関東大震災の朝鮮人大虐殺は存在しなかった。
南京大虐殺は存在しなかった。
通州基地大虐殺は、すべて中国人のせい。
731部隊など存在しなかった。
陸軍登戸研究所など存在しなかった。
朝鮮人慰安婦など存在しなかった。
昭和通商では麻薬など扱っていない。
日本軍は、正義を重んじる倫理的軍隊だった。後進国を助けたのであって、帝国主義など存在しなかった。
敗戦などない。終戦である。日本は負けていない。
「日本人は正義の民族だ。悪事は一切行っていない」
とする極端なファンタジーが若者たちの頭を洗脳しはじめたのは、すでに前世紀末からで、最初は、「南京大虐殺など架空だ」と、右翼インフルエンサーが大宣伝を始めたあたりではないだろうか?
これは右翼勢力の憎悪を一身に受けてきた本多勝一の「中国の旅」の記述をウソと決めつけたことから始まった右翼思想運動かもしれない。

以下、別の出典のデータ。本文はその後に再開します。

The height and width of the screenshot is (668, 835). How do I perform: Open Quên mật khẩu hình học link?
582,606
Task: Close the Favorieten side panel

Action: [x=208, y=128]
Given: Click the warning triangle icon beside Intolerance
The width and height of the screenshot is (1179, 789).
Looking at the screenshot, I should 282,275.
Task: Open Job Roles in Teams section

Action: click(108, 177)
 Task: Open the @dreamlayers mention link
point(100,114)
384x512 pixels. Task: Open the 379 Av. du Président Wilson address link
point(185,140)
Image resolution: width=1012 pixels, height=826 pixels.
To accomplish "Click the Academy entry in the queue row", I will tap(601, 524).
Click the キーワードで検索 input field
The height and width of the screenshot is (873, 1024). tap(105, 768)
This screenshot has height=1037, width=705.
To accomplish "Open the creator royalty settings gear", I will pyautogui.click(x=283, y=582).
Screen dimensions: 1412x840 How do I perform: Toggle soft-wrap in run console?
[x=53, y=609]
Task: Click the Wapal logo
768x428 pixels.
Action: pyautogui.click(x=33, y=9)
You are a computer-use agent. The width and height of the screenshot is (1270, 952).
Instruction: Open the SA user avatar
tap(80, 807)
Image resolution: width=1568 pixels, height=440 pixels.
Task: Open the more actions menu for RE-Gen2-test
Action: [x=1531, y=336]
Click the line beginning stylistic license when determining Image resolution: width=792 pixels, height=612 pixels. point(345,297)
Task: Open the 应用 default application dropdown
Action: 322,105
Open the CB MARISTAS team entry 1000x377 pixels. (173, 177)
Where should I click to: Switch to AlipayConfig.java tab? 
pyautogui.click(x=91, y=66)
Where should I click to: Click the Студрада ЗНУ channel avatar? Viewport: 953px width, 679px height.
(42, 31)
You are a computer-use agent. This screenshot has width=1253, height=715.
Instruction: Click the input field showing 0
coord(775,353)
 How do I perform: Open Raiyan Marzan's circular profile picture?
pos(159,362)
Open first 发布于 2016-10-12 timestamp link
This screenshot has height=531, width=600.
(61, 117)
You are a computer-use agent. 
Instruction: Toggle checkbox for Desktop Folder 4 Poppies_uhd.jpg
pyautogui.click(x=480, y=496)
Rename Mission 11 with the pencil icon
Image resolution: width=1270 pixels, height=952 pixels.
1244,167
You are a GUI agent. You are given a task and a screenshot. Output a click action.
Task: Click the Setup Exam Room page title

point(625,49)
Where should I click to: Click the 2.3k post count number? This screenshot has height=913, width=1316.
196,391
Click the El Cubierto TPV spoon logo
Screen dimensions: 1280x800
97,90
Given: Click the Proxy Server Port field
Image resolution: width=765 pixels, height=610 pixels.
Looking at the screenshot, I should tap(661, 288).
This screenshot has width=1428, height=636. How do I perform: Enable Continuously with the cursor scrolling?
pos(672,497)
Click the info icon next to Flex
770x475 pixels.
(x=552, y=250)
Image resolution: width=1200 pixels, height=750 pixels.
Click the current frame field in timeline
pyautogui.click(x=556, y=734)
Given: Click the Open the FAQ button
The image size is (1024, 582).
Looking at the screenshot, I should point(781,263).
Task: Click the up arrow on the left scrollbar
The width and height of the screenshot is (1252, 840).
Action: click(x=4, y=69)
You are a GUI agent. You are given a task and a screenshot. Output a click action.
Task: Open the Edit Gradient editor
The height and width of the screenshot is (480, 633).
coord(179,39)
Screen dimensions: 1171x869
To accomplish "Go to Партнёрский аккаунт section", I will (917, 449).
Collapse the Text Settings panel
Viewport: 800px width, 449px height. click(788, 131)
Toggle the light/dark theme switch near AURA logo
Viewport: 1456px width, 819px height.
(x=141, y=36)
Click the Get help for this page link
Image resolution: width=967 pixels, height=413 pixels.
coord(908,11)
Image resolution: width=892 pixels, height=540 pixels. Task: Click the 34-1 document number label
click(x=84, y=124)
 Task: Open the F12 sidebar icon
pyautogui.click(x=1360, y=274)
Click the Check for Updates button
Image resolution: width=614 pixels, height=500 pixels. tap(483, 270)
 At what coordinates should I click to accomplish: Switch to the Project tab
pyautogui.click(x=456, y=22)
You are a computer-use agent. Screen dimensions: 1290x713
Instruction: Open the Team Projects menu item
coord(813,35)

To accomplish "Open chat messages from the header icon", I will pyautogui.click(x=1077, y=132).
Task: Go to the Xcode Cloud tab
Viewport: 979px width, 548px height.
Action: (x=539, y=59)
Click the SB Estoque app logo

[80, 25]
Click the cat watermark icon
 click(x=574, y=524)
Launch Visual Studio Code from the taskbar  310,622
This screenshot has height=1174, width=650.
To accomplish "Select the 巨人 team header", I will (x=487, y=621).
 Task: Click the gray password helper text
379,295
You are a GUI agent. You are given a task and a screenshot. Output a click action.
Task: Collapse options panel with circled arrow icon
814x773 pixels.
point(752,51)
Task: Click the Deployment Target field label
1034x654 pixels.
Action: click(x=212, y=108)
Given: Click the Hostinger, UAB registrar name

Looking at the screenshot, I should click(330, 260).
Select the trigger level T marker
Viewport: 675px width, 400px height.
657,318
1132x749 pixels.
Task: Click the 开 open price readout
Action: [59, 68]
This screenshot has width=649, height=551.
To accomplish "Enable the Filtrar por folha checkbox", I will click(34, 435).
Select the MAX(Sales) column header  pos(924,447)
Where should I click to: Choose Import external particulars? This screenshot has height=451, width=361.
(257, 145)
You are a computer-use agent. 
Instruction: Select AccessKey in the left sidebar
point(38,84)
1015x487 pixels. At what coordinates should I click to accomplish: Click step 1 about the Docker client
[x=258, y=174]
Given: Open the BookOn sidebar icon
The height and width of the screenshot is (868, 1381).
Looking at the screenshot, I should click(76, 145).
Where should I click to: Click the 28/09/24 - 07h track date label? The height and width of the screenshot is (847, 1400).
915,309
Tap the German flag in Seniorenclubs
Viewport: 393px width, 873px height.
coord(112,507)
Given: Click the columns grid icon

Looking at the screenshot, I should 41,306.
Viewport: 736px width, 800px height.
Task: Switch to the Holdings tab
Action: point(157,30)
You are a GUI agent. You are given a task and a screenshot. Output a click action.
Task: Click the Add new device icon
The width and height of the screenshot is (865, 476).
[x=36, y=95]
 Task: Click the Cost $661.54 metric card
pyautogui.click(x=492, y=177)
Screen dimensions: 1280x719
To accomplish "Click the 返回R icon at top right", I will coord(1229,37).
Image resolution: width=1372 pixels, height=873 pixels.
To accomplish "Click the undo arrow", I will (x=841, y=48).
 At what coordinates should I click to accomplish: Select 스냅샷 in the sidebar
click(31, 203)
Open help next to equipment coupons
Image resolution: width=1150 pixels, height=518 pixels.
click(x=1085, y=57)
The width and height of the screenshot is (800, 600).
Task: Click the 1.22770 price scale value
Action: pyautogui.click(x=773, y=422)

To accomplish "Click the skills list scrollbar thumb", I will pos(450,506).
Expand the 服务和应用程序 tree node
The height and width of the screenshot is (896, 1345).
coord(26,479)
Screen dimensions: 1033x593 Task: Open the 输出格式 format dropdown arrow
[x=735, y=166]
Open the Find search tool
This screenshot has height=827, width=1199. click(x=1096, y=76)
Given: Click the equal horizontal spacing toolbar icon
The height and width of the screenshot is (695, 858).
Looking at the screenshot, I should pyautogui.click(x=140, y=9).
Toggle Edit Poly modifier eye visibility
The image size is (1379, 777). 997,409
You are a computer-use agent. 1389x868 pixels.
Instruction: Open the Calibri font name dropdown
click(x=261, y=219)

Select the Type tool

河村たかし名古屋市長も、「父親が中支戦線に動員されたとき南京市を通過したが、虐殺の様相はなかった」ということを理由に、南京大虐殺は捏造された虚構だと主張しはじめた。
実は、このとき、もしかしたら同じ部隊に、国鉄から徴兵された私の父親がいて、後にインパール作戦に放り込まれた。父親も、南京大虐殺について知らなかった。
河村は私の高校の四期先輩で、若い頃は、どちらかといえば左翼だったが、CIAが社会党を潰すために創設した民社党に入党してから、右翼的思想傾向を持つようになった。
私は仕事で河村との接点を持ったことがあるので、根は正義感の強い平等主義者であって、芯から善良な人物であることを知っている。社会党役員だった父も彼を直接知っていて、人間性を高く評価する一人だった。
しかし、河村ほどの善良な人物が、歴史的史実を否定するのは、ひとえに、「日本は善良だったファンタジー」の宗教的洗脳を受けているからだと思う。
彼は日本人を誇りに思いたいのだ。悪事を働いたという事実を認めたくないのだ。
そして、河村は善良ゆえに、他人の根拠のない説を真に受ける傾向があるようだ。
だが、河村のように、観念的に史実を否定してみても、残念ながら南京大虐殺の具体的な証拠は山ほど残っている。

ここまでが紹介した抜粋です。